Backpropagation Through Agents
Zhiyuan Li, Wenshuai Zhao, Lijun Wu, Joni Pajarinen
TL;DR
Backpropagation Through Agents (BPTA) introduces bidirectional gradients in multi-agent reinforcement learning by propagating feedback through action chains, addressing the limitations of forward-only auto-regressive policies. By deriving a conditional multi-agent stochastic policy gradient theorem and incorporating a peer-learning term via the reparameterization trick, BPTA enables agents to adapt based on downstream reactions. BPPO, the PPO-based instantiation of BPTA, demonstrates superior performance across matrix games, SMACv2, MA-MuJoCo, and Google Football benchmarks, highlighting improved coordination and robustness as team size grows. This framework offers a scalable path to coherent joint policies in complex, partially observable multi-agent environments.
Abstract
A fundamental challenge in multi-agent reinforcement learning (MARL) is to learn the joint policy in an extremely large search space, which grows exponentially with the number of agents. Moreover, fully decentralized policy factorization significantly restricts the search space, which may lead to sub-optimal policies. In contrast, the auto-regressive joint policy can represent a much richer class of joint policies by factorizing the joint policy into the product of a series of conditional individual policies. While such factorization introduces the action dependency among agents explicitly in sequential execution, it does not take full advantage of the dependency during learning.

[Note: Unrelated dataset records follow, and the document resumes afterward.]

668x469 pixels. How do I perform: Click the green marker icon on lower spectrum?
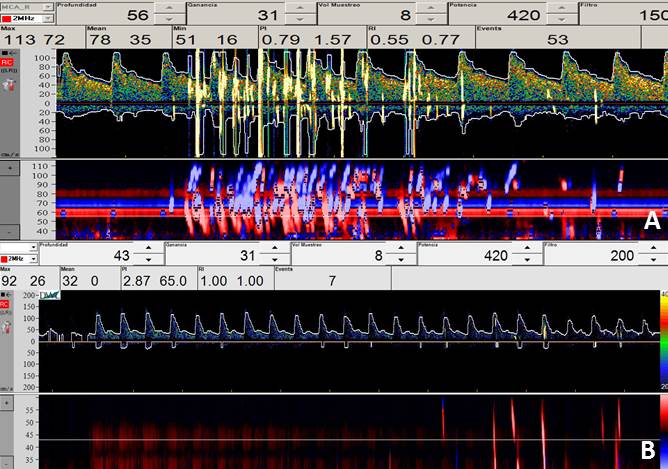click(x=48, y=295)
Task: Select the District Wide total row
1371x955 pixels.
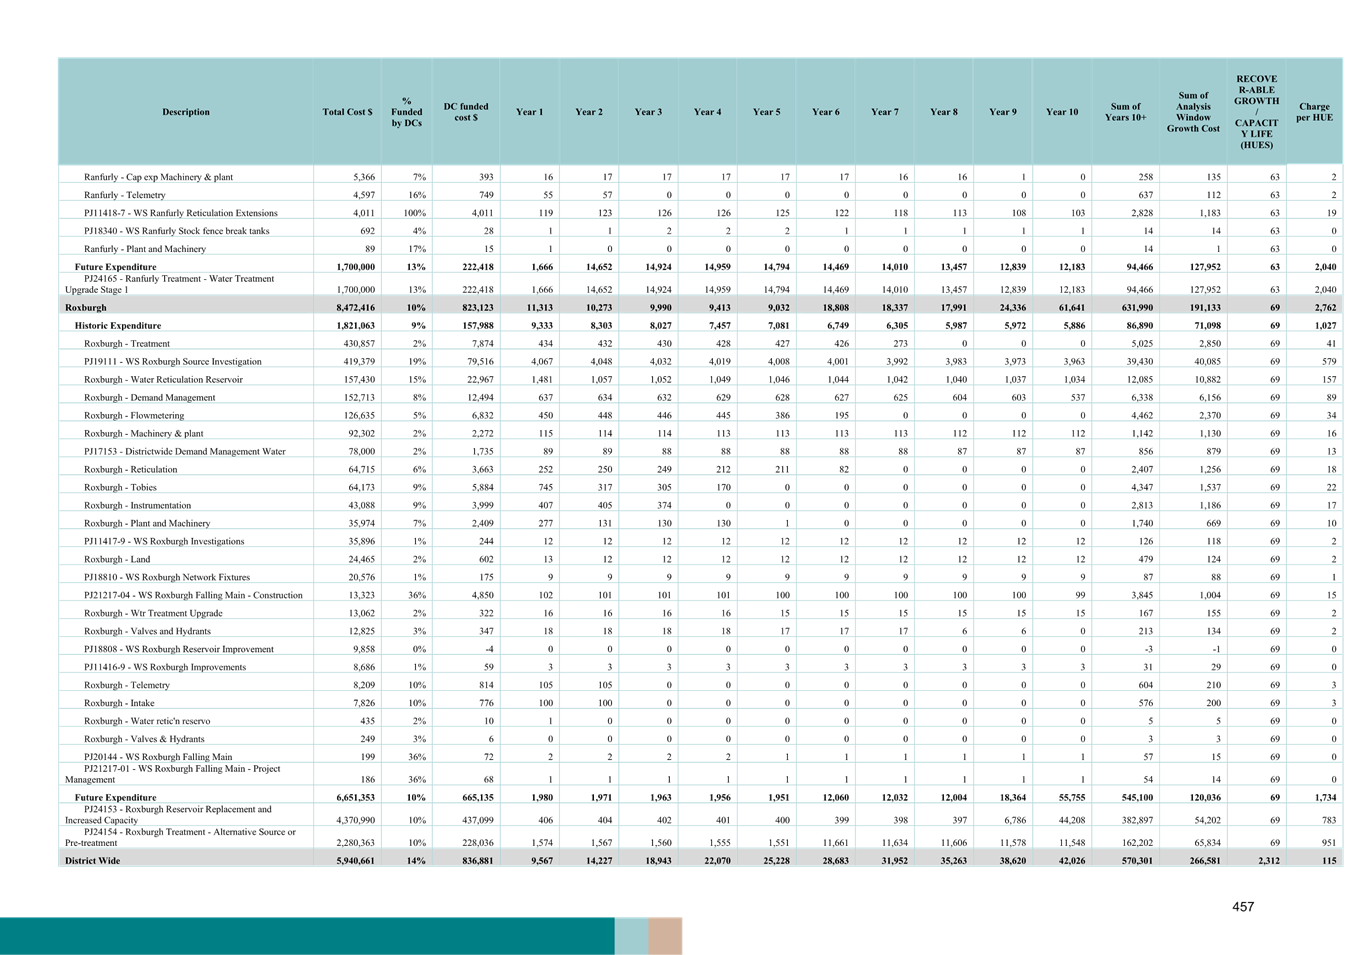Action: tap(185, 860)
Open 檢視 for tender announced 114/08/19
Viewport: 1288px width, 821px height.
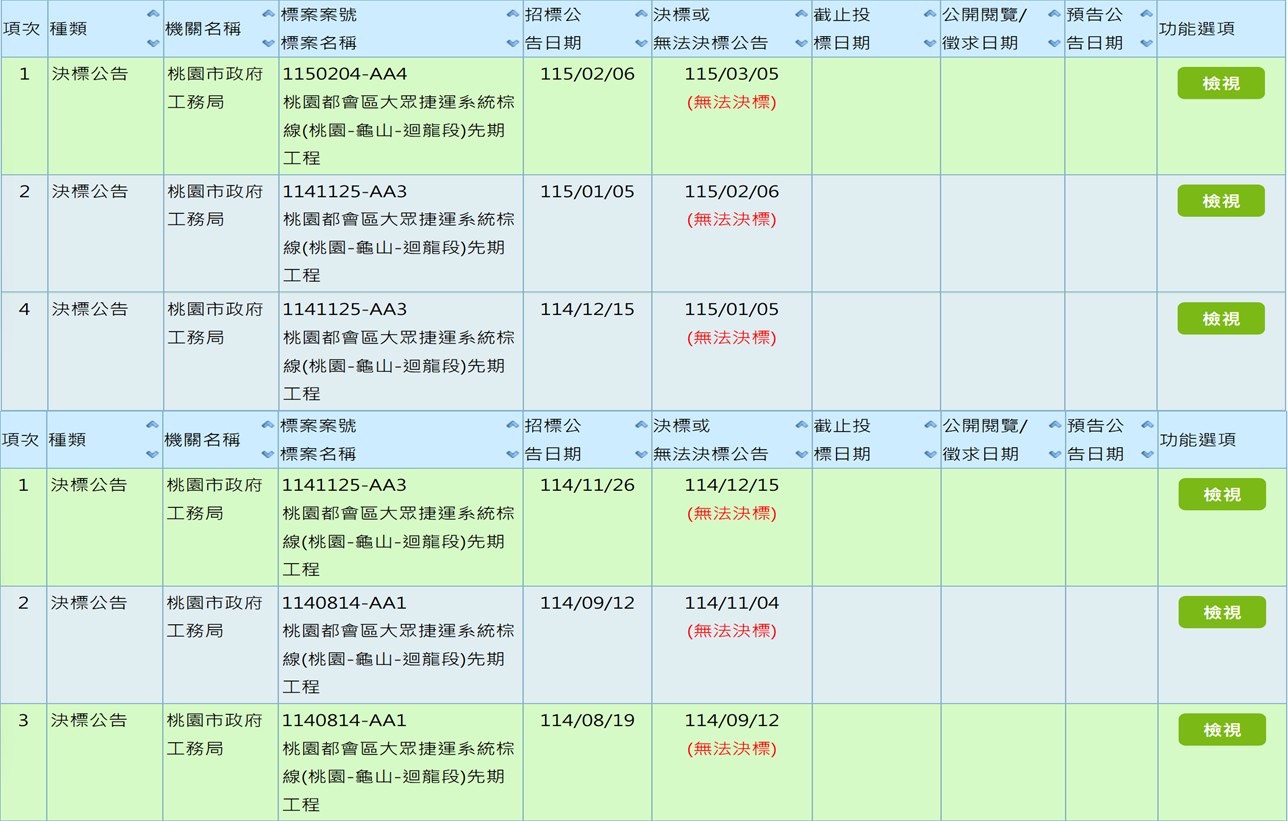click(x=1221, y=730)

In particular, the subsequent agents do not give the preceding agents feedback about their decisions. In this paper, we propose a new framework Back-Propagation Through Agents (BPTA) that directly accounts for both agents' own policy updates and the learning of their dependent counterparts. This is achieved by propagating the feedback through action chains. With the proposed framework, our Bidirectional Proximal Policy Optimisation (BPPO) outperforms the state-of-the-art methods. Extensive experiments on matrix games, StarCraftII v2, Multi-agent MuJoCo, and Google Research Football demonstrate the effectiveness of the proposed method.